Yang Harus Dikerjakan:
**a)** Tuliskan ulang tanpa perubahan bagian teks tentang kepentingan minyak AS di Timur Tengah, mulai dari "Melalui manuver militer" hingga dan termasuk "dan Asia Tengah.".
**b)** Teruskan teks tentang kepentingan minyak AS di Timur Tengah dengan menyusun bagian berikutnya setelah kalimat terakhir yang ada.

Melalui manuver militer Bush di Somalia dan Sudan pasca September 2001, investasi korporasi-korporasi minyak Anglo-Amerika tersebut berhasil diamankan dan dilindungi. Ini semua dilakukan AS dan sekutu-sekutunya, untuk menguasai dan mengendalikan 60 persen cadangan minyak di Timur Tengah dan Asia Tengah.
Perang Global melawan terorisme yang dilancarkan AS pasca September 2001, sejatinya merupakan dalih untuk melakukan invasi militer terhadap beberapa negara di Timur Tengah atau Asia Tengah, yang kaya minyak namun pemerintahannya tidak mau diajak kompromi untuk memberikan konsesi kepada beberapa korporasi raksasa minyak AS seperti disebut di atas. Seperti Irak, Sidan, Somalia, Lebanon dan Suriah.
Pilihannya, kalau tidak invasi langsung seperti terhadap Afghanistan pada 2001 atau Irak pada 2003, dengan menyeponsori Perang Saudara seperti dilakukan di Sudan, Lebanon dan Suriah. Iran yang memiliki 10 persen cadangan minyak bumi dan gas alam lokal, saat ini menduduki peringkat ketiga dengan cadangan terbesar setelah Arab Saudi dan Irak.

Bahan:
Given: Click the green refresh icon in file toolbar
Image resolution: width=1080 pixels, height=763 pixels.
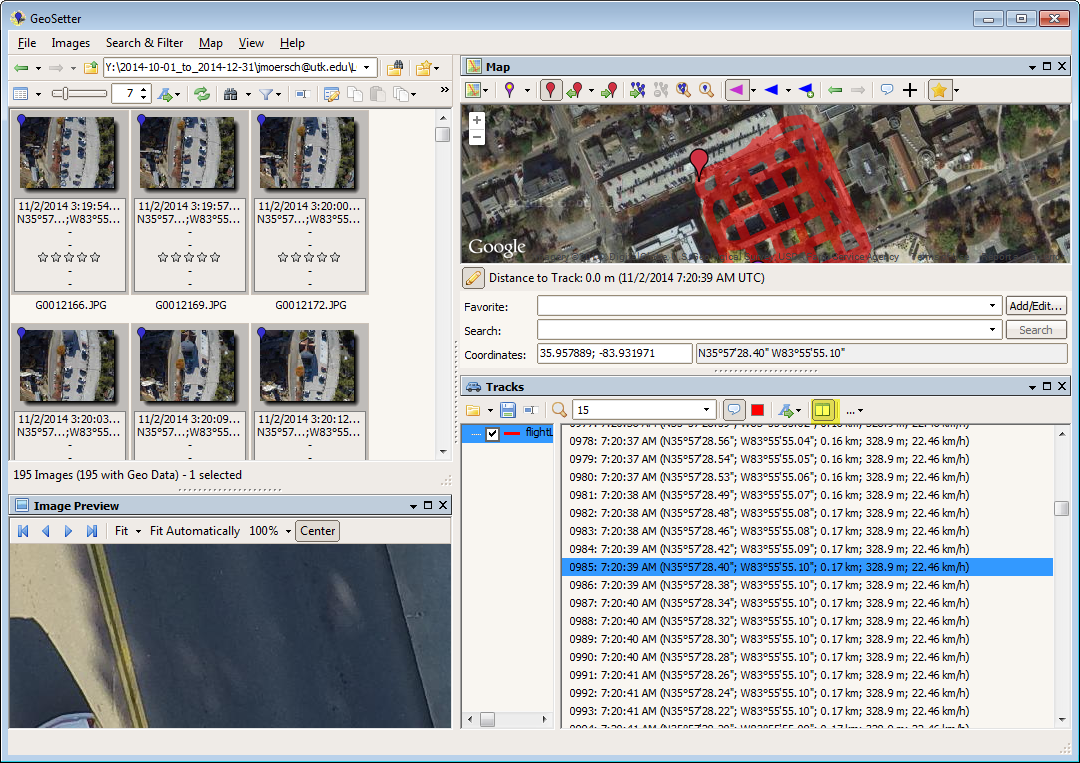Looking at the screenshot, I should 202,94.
...
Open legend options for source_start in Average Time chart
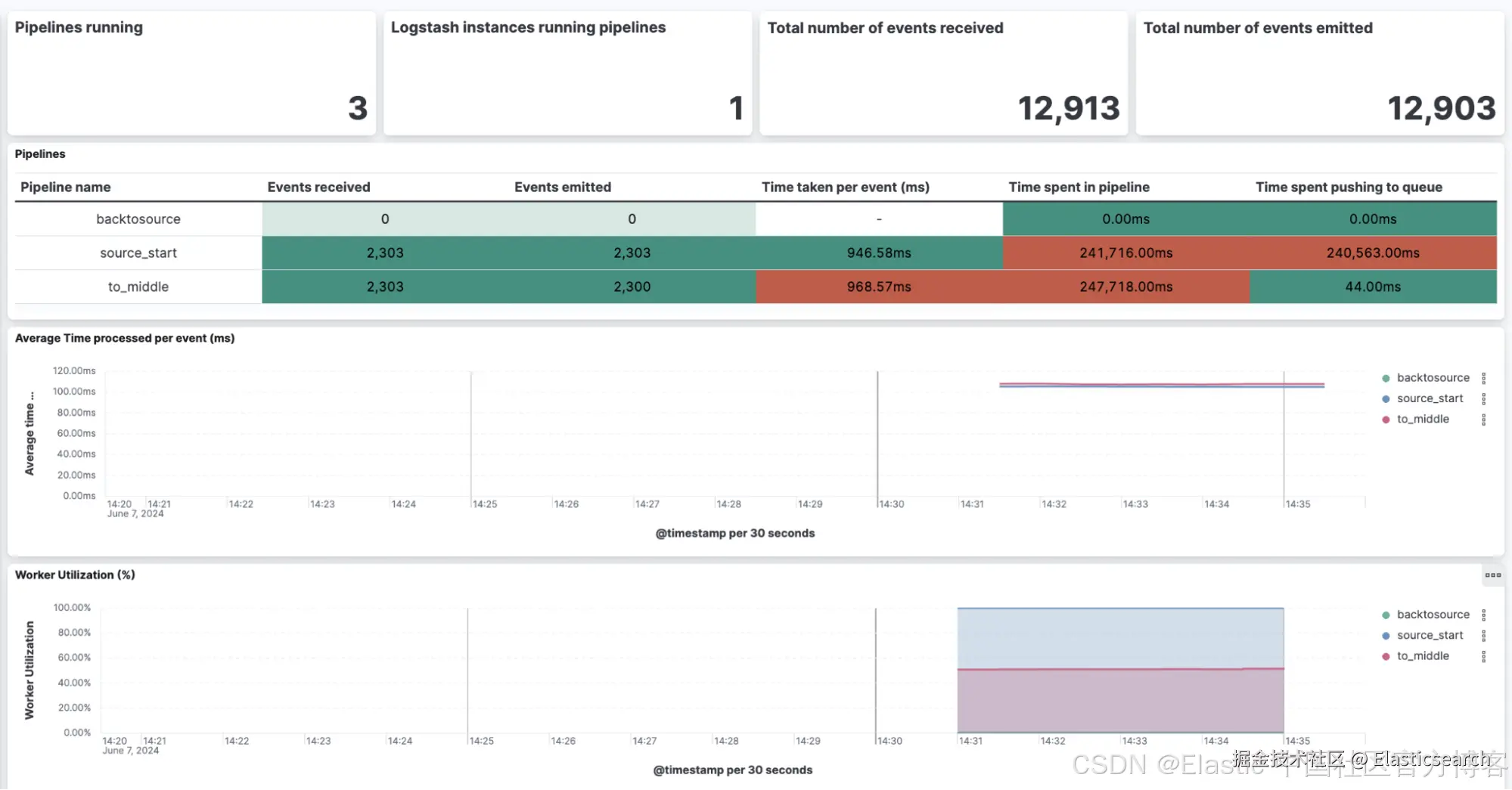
* * *
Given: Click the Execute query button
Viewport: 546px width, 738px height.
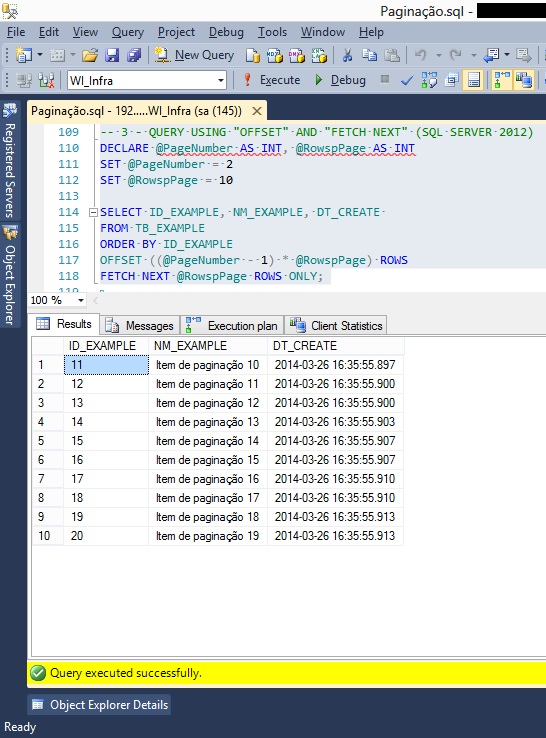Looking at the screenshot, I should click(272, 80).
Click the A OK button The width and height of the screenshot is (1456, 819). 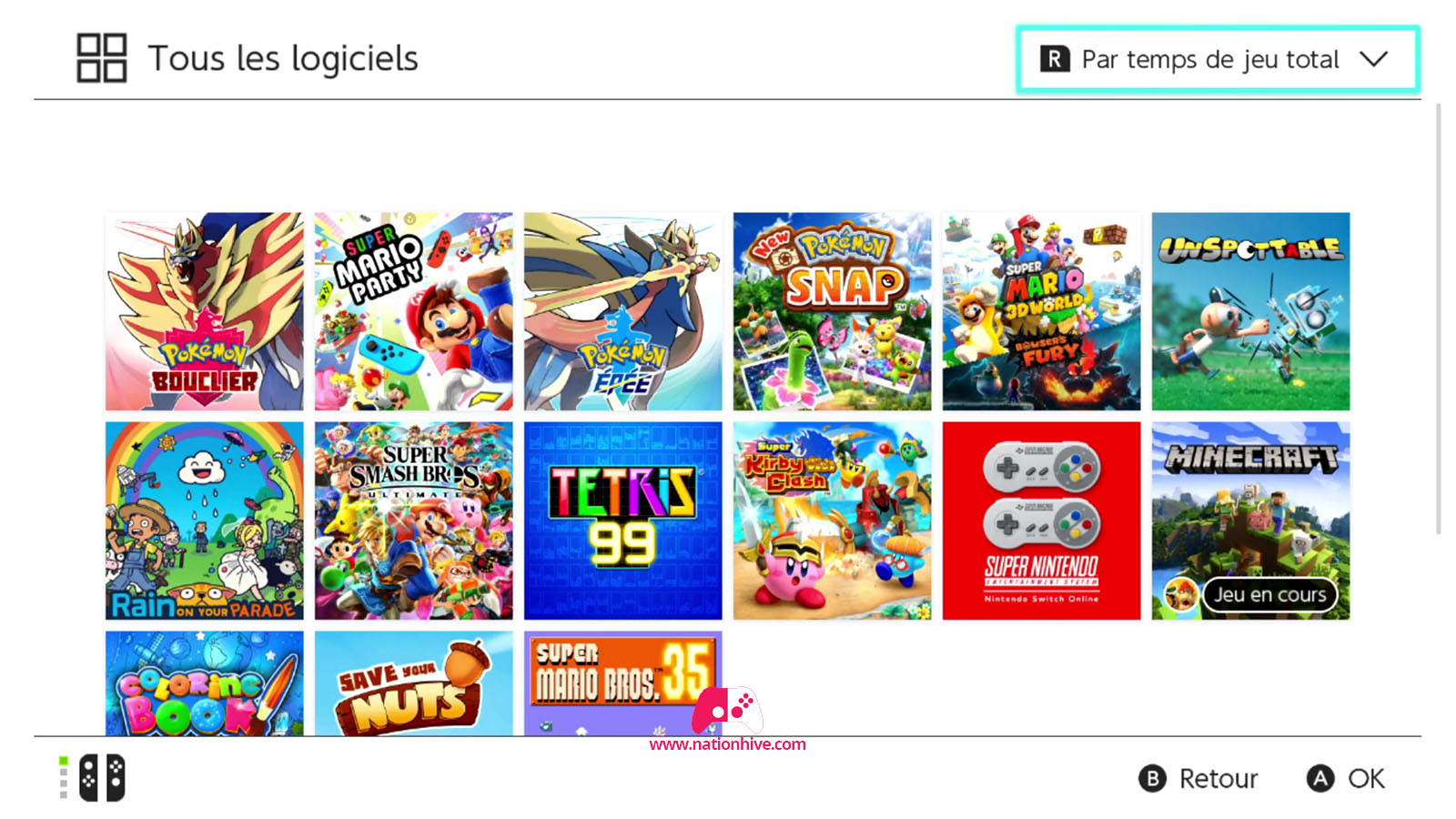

Jawaban Latihan:
**a)**
Melalui manuver militer Bush di Somalia dan Sudan pasca September 2001, investasi korporasi-korporasi minyak Anglo-Amerika tersebut berhasil diamankan dan dilindungi. Ini semua dilakukan AS dan sekutu-sekutunya, untuk menguasai dan mengendalikan 60 persen cadangan minyak di Timur Tengah dan Asia Tengah.

**b)**
Bahkan terbetik kabar terbaru bahwa di Iran telah ditemukan cadangan gas alam terbesar kedua di Soumar dan Halgan, dengan besaran diperkirakan sekitar 12,4 triliun kaki kubik. Namun nampaknya AS masih banyak pertimbangan untuk menguasai Iran, mengingtat resiko harus berhadapan langsung dengan Rusia dan Cina yang juga sangat berkepentingan untuk berperan dan hadir di kawasan Teluk Parsi dan Timur Tengah.
Begitupun, Pentagon tetap mencanangkan Iran sebagai bagian dari peta jalan militer yang perlu dikoordinasikan dan diorganisir secara global, dalam rangka merebut kembali kendali ekonomi minyak dan gas bumi Iran, termasuk dalam menguasai jalur pipanya.
Namun demikian, meskipun saat ini dalam skenario Perang Dunia III Pentagon seakan sasaran pokok hanya Timur Tengah dan Asia Tengah, namun secara geopolitik peperangan bisa saja meluas melampaui lingkup Asia Tengah dan Timur Tengah.
Sebab meskipun sasaran langsung AS adalah Suriah, Iran dan Lebanon namun Cina, Rusia dan Korea Utara, belum lagi Venezuela dan Kuba, dalam jangka panjang juga merupakan sasaran ancaman AS dan sekutu-sekutunya yang tergabung dalam NATO.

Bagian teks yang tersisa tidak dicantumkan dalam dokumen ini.